*Work instructions:*
A – Please reproduce, word for word, the part of the passage on backups and storage providers that opens with the words containing "Storage Service Provider is" and closes with "I ever remember.".
B – Answer these questions from the passage on backups and storage providers:
(i) After switching to flash backup, what was the customer's backup window reduced to?
(ii) Besides the volume's data, what does flash backup copy that lets users browse the backed-up files?
(iii) Which two SSPs that survived the Dot-com crash became storage software companies?

*Extract:*
:::

D2D, in principle, is just having a backup file (GNU tar file) on another disk. So copying all files to another copy is not really D2D backup. Copying all files to another directory gives you the ability to access to your backup'ed files directly. In some sense, copying-all-the-files method is comparable to flash backup (Veritas term).

Flash backup is used when there are too many files to be backed up. For example, a customer of mine have 2 TB (2 Terabyte) of data. However, they are having problems with their backup. They couldn't finish their backup within 3 days. The reason? They have too many files. (20 million files). For a system to open a file, write the data to backup, then close a file. A lot of time is spent opening a file, closing a file. With 20 million files, they need to opt for a flash backup or flash copy. Because flash backup will copy the whole volume to another space block-by-block not by file. Their backup window is reduced from 3 days to 8 hours.

The advantage of flash backup is that the customer can browse their backed up files. Since flash backup also copies the FAT (File allocation table) that would allow their users to browse through the 'flashed' backup.

And What About What I Mentioned Yesterday About Storage Service Provider?

Storage Service Provider is is a company that provides storage space and related management services. SSPs also offer periodic backup and archiving and the ability to consolidate data from multiple company locations so that data can be effectively shared.

Storage Service Providers are not new. There were a lot of them during Dot-com. Back then there were Network Service Provider, Storage Service Provider, Internet Service Provider, and more providers than I ever remember.

During Dot-com days, there were a number of SSPs that tried to convince a number of customers to outsource their storage system to SSPs. They failed because the price (FC-AL technology was the only SAN technology then), the new market (noone would outsource their data to a new service provider), the downturn of Dot-Com (many IT companies were wiped out during those few years). SSPs that survived Dot-Com crash became Storage Software companies. These companies are Creekpath and Storability.

The next question is why now? Why SSP market is going to grow in the next couple of year?

:::

*Given information:*
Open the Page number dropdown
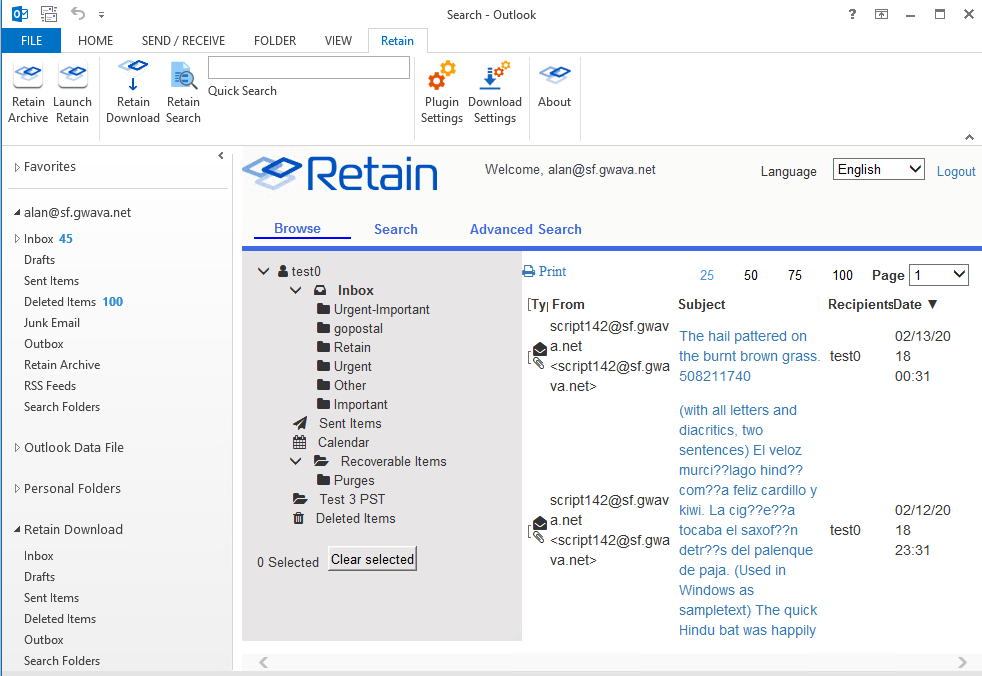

:::

*Solved tasks:*
A –
Storage Service Provider is is a company that provides storage space and related management services. SSPs also offer periodic backup and archiving and the ability to consolidate data from multiple company locations so that data can be effectively shared.

Storage Service Providers are not new. There were a lot of them during Dot-com. Back then there were Network Service Provider, Storage Service Provider, Internet Service Provider, and more providers than I ever remember.

B –
(i) 8 hours
(ii) The FAT (file allocation table)
(iii) Creekpath and Storability